Chronotherapy, the timing of antihypertensive medication to align with circadian rhythms, has gained interest following large trials like MAPEC, HYGIA, and TIME [Figure 1]. However, these trials did not differentiate outcomes based on antihypertensive drug class or pharmacokinetic profiles. Recognizing pharmacokinetic may help tailor medication timing to improve blood pressure control and cardiovascular outcomes.

Objective

To evaluate how pharmacokinetic characteristics affect the effectiveness and safety of nighttime antihypertensive dosing and to offer clinical recommendations based on drug class.

Methods

A narrative literature review was conducted using PubMed, Scopus, and ClinicalTrials.gov through March 2025. Search terms included chronotherapy, hypertension, pharmacokinetics, blood pressure, and circadian rhythm. Studies were included if they (1) assessed the timing of antihypertensive administration in relation to blood pressure or cardiovascular outcomes, or (2) examined pharmacokinetic profiles of major antihypertensive classes. Preference was given to randomized trials, meta-analyses, and clinically relevant pharmacologic data.

Results

Pharmacokinetics significantly impact the utility of bedtime dosing. ACE inhibitors and ARBs with long half-lives support nighttime use by maintaining levels overnight. Calcium channel blockers like amlodipine provide 24-hour control and are suitable for evening dosing.

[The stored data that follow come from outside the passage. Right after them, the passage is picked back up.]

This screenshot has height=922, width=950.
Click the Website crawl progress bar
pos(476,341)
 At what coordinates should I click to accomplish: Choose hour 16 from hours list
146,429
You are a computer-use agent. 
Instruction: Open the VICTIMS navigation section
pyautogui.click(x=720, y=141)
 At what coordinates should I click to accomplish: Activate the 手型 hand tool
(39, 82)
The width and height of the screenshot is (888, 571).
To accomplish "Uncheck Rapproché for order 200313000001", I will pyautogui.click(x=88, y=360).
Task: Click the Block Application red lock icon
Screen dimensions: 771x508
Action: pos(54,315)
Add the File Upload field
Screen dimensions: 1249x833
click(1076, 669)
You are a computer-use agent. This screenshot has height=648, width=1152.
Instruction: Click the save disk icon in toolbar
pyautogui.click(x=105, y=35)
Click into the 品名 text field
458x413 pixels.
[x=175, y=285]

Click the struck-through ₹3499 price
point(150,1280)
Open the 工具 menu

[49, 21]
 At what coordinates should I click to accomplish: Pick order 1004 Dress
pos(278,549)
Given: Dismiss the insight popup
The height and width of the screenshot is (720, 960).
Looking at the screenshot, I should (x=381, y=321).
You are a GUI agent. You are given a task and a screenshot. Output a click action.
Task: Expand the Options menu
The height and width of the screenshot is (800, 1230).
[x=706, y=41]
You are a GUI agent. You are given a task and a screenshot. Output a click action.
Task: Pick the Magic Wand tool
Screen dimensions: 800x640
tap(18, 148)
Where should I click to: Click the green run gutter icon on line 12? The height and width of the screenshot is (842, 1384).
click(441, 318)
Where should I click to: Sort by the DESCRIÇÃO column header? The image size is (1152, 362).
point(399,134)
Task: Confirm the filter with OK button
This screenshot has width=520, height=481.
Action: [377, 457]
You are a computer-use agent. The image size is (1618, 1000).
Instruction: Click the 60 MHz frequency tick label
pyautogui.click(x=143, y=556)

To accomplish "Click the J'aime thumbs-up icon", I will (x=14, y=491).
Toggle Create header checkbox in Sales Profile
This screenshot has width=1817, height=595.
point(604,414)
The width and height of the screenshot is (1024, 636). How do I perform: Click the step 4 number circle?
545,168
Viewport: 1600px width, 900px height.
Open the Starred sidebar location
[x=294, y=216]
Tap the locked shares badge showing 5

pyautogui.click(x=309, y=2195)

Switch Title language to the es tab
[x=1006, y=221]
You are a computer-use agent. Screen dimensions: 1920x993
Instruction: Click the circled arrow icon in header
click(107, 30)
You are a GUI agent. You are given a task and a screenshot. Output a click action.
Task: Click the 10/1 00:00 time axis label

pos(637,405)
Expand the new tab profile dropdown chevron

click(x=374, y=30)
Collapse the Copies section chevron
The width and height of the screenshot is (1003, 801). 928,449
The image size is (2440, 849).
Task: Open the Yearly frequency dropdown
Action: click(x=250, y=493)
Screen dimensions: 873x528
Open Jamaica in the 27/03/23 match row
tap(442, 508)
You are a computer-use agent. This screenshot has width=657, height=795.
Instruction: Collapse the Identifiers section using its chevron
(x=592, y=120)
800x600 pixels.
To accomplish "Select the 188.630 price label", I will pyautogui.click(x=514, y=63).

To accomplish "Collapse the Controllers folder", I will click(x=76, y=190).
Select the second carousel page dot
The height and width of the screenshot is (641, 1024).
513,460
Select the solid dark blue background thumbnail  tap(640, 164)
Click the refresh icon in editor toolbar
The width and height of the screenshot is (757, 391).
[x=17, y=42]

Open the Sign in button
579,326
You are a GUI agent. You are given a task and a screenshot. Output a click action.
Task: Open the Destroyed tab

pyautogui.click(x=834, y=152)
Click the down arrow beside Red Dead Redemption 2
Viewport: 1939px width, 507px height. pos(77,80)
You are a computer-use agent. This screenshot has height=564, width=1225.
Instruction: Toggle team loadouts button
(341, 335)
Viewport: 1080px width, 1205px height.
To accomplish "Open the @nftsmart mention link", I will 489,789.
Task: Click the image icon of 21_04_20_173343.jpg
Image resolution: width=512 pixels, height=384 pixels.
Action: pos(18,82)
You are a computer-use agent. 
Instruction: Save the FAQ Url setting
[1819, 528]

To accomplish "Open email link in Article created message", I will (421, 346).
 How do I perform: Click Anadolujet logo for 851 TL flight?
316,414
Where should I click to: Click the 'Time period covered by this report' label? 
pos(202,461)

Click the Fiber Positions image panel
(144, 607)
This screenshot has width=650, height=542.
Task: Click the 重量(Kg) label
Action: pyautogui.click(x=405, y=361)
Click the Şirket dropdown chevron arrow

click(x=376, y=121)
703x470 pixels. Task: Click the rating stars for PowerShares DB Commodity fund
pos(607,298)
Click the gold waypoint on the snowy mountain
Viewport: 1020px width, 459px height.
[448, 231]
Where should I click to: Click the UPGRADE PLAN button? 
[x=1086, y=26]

Beta-blockers such as atenolol, due to shorter half-lives and hydrophilicity, may be less effective when taken at night. Diuretics are generally discouraged for bedtime due to nocturia, though longer-acting options like chlorthalidone may be exceptions [Figure 2]. MRAs, including spironolactone, may benefit certain patients but require further evidence due to hyperkalemia risks.

Conclusion

Antihypertensive selection for bedtime use should consider pharmacokinetics, including half-life and lipophilicity. Until more targeted data and guidelines emerge, clinicians should tailor treatment based on drug properties and individual patient factors such as comorbidities and sleep patterns [Figure 3].